Glass Shop Safety During the Pandemic
I know, you have your first aid kit and may have a defibrillator. You have gloves and may have a face shield. In our industry, this is certainly not enough. You need a fully trained first-aid responder on each shift at your company. If you send crews out, one person at a jobsite must be well-trained and have the first aid equipment in their truck. If you leave a gang-box at a jobsite, placing a first aid kit there is a good starting point. Every first-aider at your company should have a change of clothes at work. Any first-aider that has blood contact should be excused for the time needed to go home, shower and get fresh clothes.
Send your first-aid team for training with the Red Cross or another certified trainer in your area. Assign one person in your company to check first aid equipment at least weekly to make sure everything is in the first aid kit. Have first-aid practice drills, mimicking someone who is cut or has a puncture wound, someone with a broken leg or a hit on the head by falling glass or metal.

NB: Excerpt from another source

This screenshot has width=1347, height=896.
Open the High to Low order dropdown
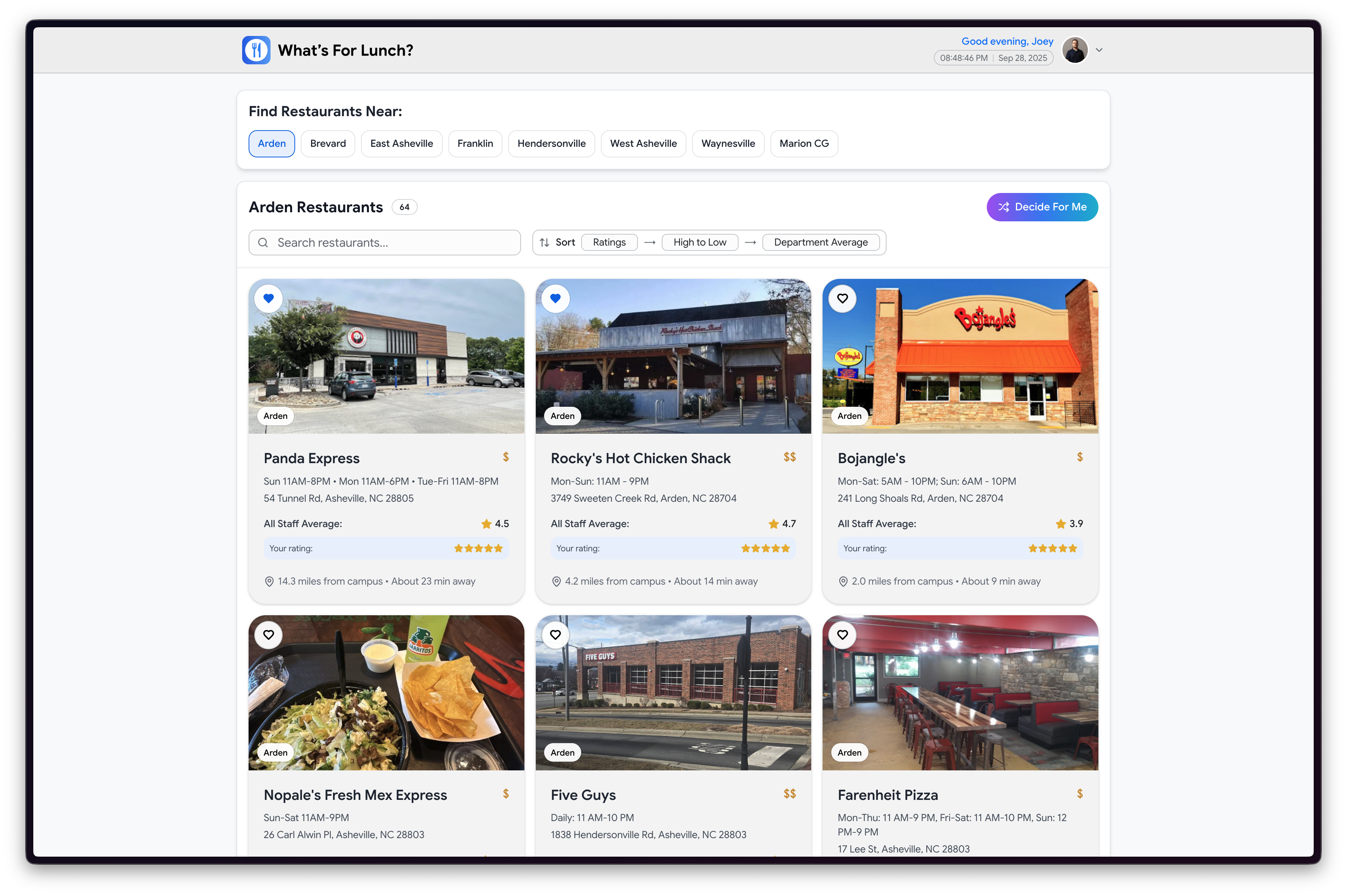(x=699, y=242)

Every first aider should wear goggles, wear a face mask and have a full face shield on when approaching a downed employee, whatever the cause may be. Gloves are mandatory.
Let’s consider our industry. Most of the first-aid events occur based on a cut. I don’t have factual evidence of this, but I know it is true. This means blood on your co-worker, his clothes and the floor around him. You are probably going to be kneeling around him and will get this blood on your clothes. The hurt worker is breathing harder as they don’t know what to do next and are scared. Try to fit a mask around his face.

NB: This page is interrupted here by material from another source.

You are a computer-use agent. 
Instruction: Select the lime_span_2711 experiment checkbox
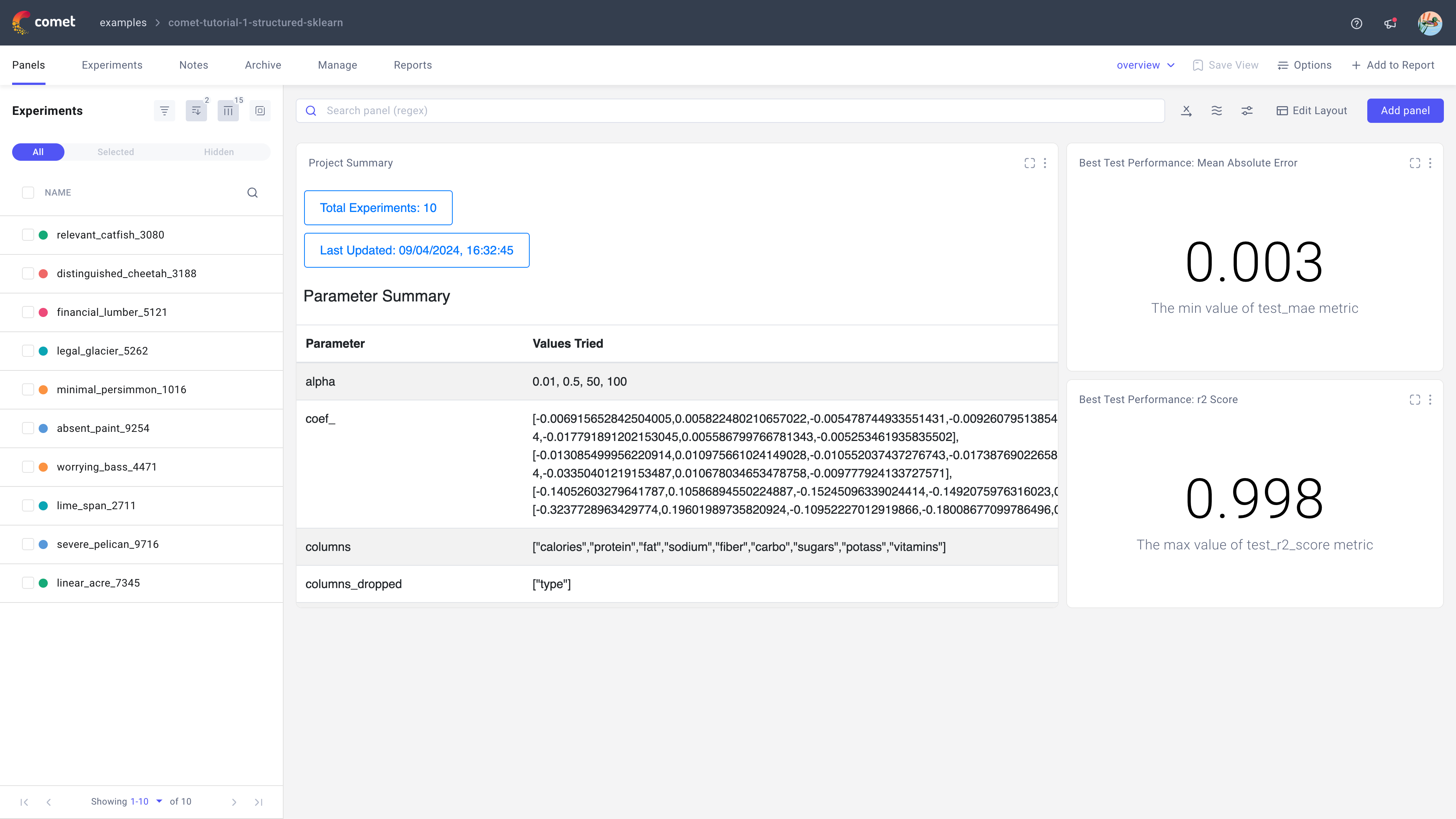tap(28, 505)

Keep other employees away unless they are definitely helping you. Does the employee need an ambulance or can he walk to a car to be taken to a walk-in clinic or emergency room? Practice this so your team knows what to do.
Maintain a list of every employee’s emergency contacts so family can be notified of a serious accident.
A first-aid event at your company causes other employees to mingle around, losing time and productivity. An event costs you money and may increase your worker’s comp insurance rates. An event may have long-lasting impact on other people in your work force.
What do you do? Practice and train everyone in your company to follow proper work techniques that avoid the accidents in the first place. This is the best result.
Now for the Shane Bieber report:
Cousin Shane is 7-1 for this 2020 season, having pitched 64.2 innings, with 102 strikeouts and only 16 walks. He has given up just six homers. His jaw-dropping era is 1.53. We Biebers from Cleveland just can’t be beat in the long run.